66.    The primary Judge found that the joinder of the Insurers in the proceedings would have practical utility. In our view, there was no error in that finding. As we have discussed in dealing with the constitutional issue, if the Investors succeed in obtaining a declaration the fact that it would bind the Insurers (as between them and the Investors) would be likely to lead to the Investors being able to take advantage of the indemnity available to KMF under the Policy.
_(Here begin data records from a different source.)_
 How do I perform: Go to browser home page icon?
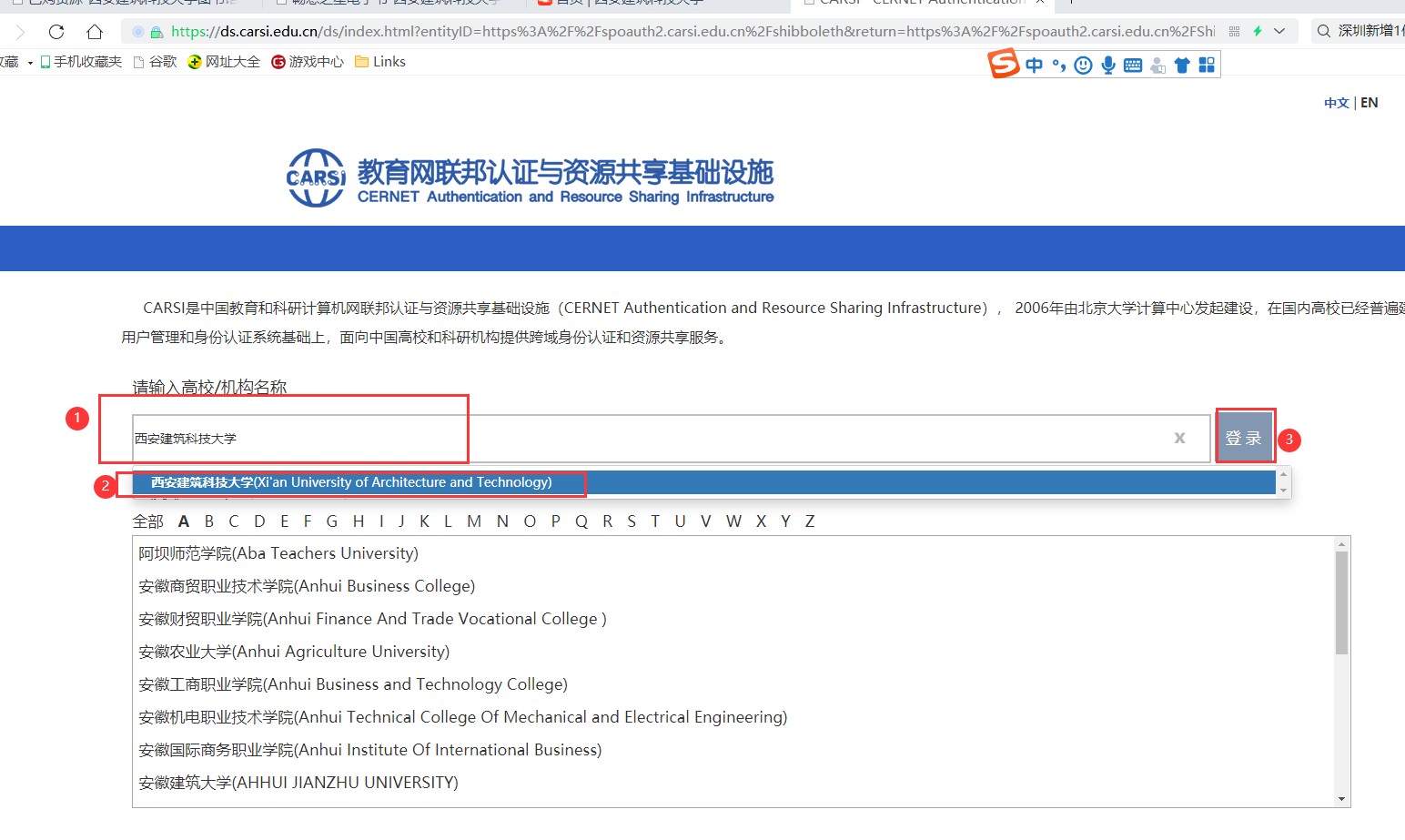click(x=95, y=32)
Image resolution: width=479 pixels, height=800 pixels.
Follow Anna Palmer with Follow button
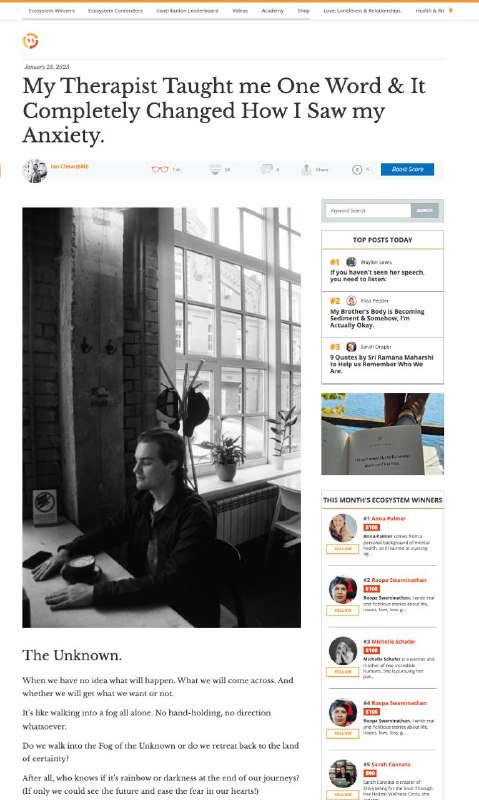(342, 549)
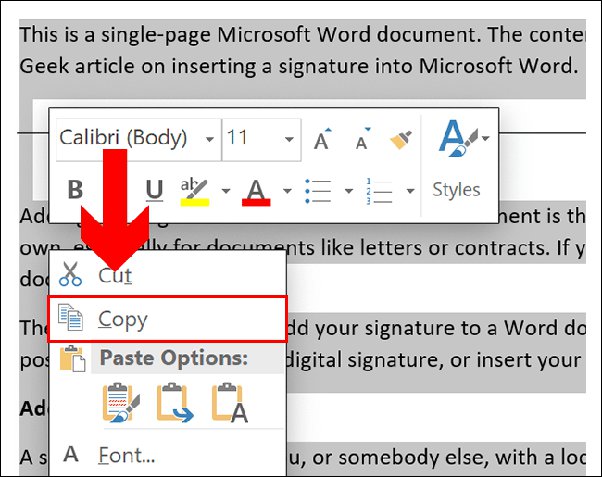Toggle underline formatting
This screenshot has width=602, height=477.
point(154,190)
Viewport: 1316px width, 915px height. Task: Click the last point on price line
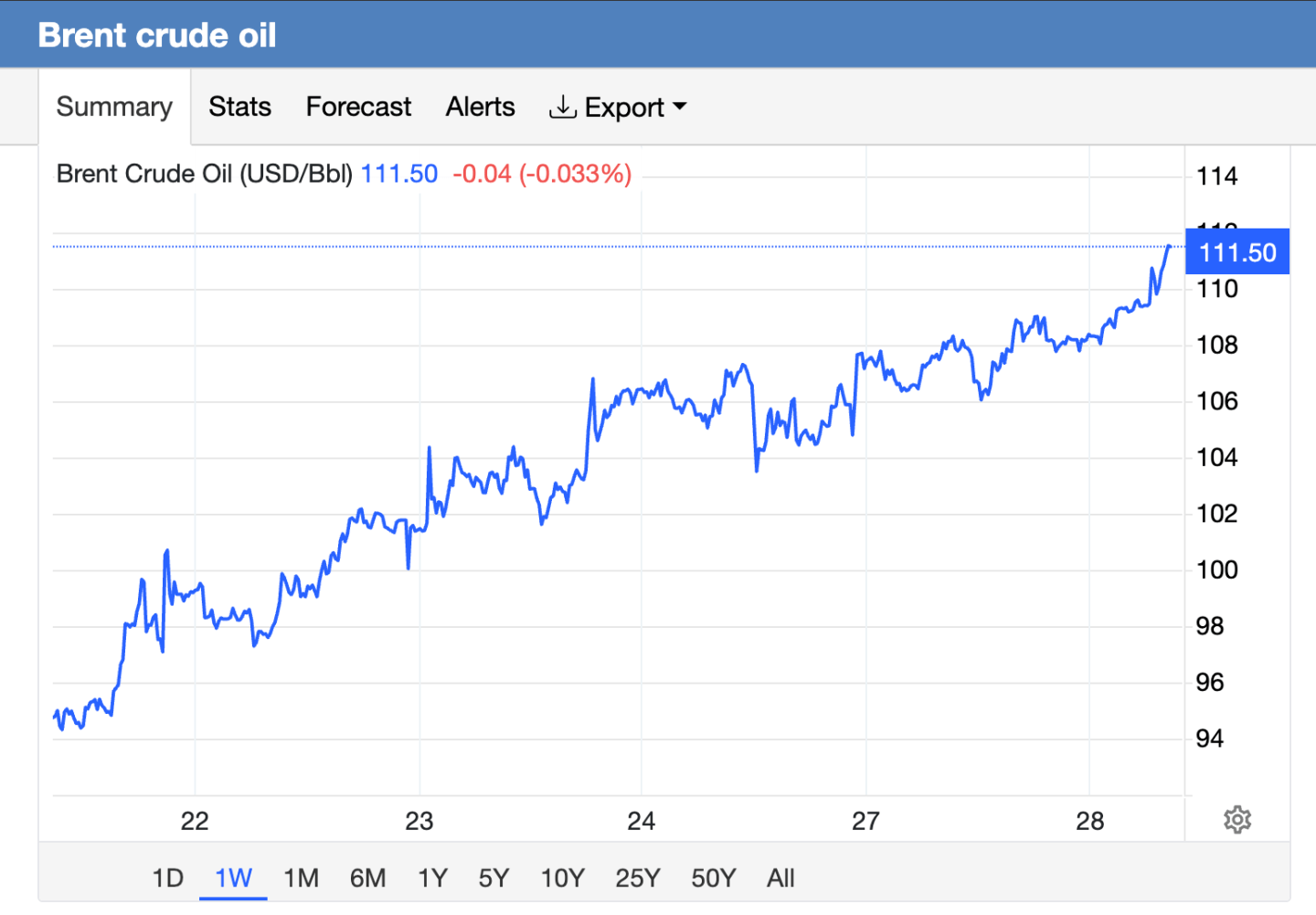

67.    If the view expressed by King CJ, with whom Prior and Perry JJ agreed, in JN Taylor Holdings Ltd v Bond 59 SASR 432, were followed in the present case, the declaration sought by the Investors would be binding as a matter of res judicata between the Insurers and KMF. This approach may be correct. However, it is not necessary to decide whether it is, or whether the contrary view of the Queensland Court of Appeal in Interchase [2000] 2 Qd R 301, is to be preferred.

73.    The reality is that the joinder of the Insurers, as directed by the primary Judge, will prove to be of practical utility. There are good reasons, explained by his Honour, for all the issues to be litigated in the one proceeding. The directions that have been made will facilitate the orderly, expeditious and just resolution of the justiciable controversy.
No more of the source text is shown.